*Instructions for the task*
Only the lines from the one that contains "You are a GUI" through the last line of the data below should be duplicated, exactly and without pictures.

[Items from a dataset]
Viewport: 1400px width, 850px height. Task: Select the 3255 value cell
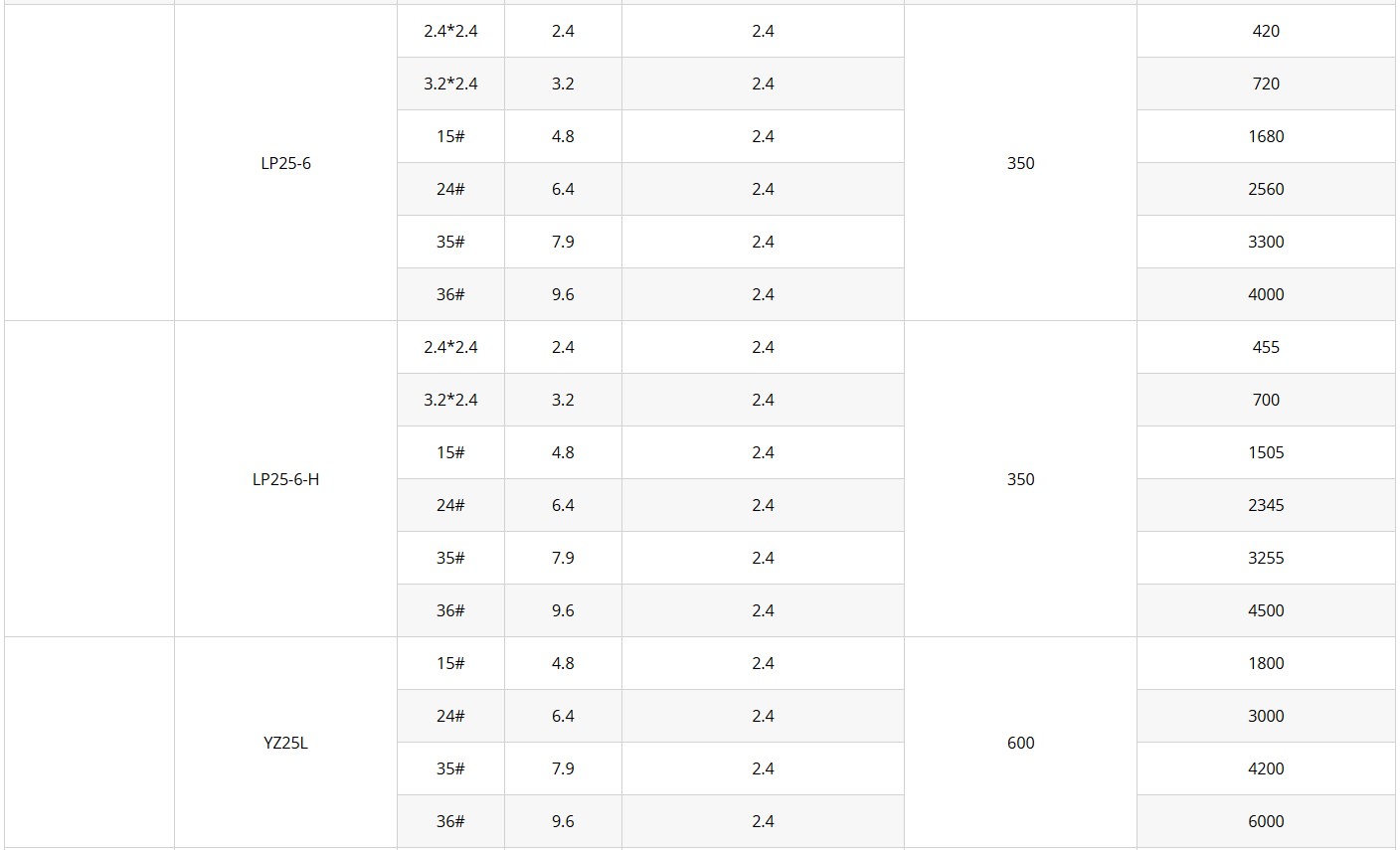tap(1266, 558)
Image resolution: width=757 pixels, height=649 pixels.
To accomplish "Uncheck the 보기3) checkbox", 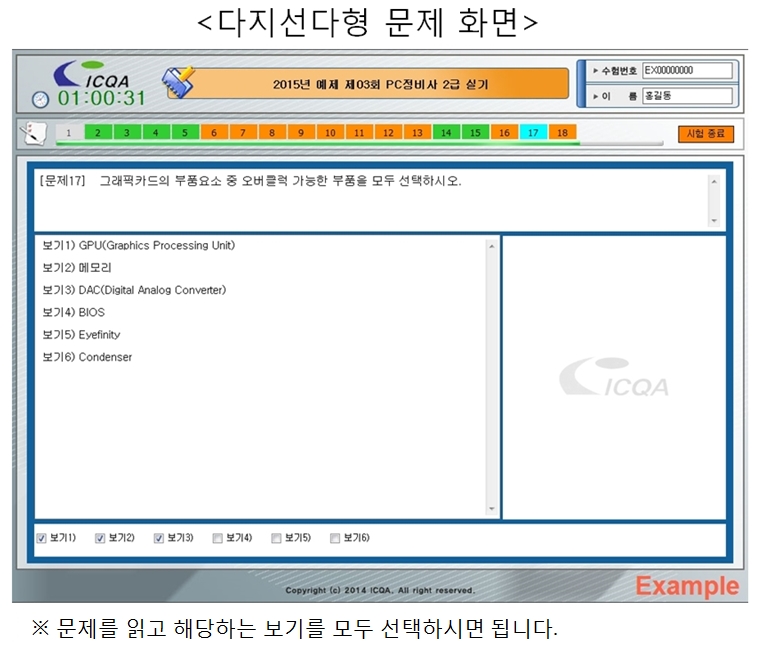I will [159, 538].
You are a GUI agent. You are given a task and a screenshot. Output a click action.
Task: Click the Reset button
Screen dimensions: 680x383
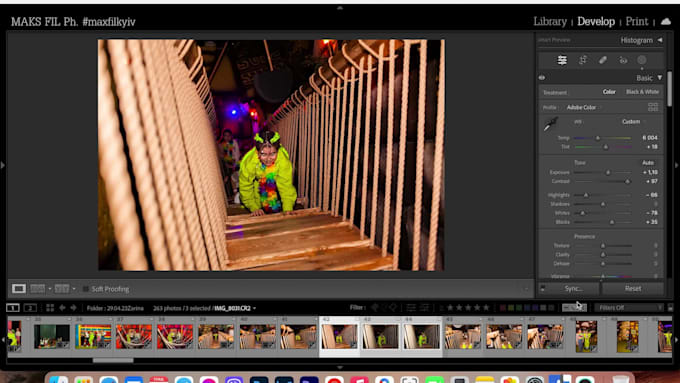tap(633, 288)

*Answer to this problem*
You are a GUI agent. You are given a task and a screenshot. Output a click action.
Task: Click the Reset button
Screen dimensions: 680x383
tap(633, 288)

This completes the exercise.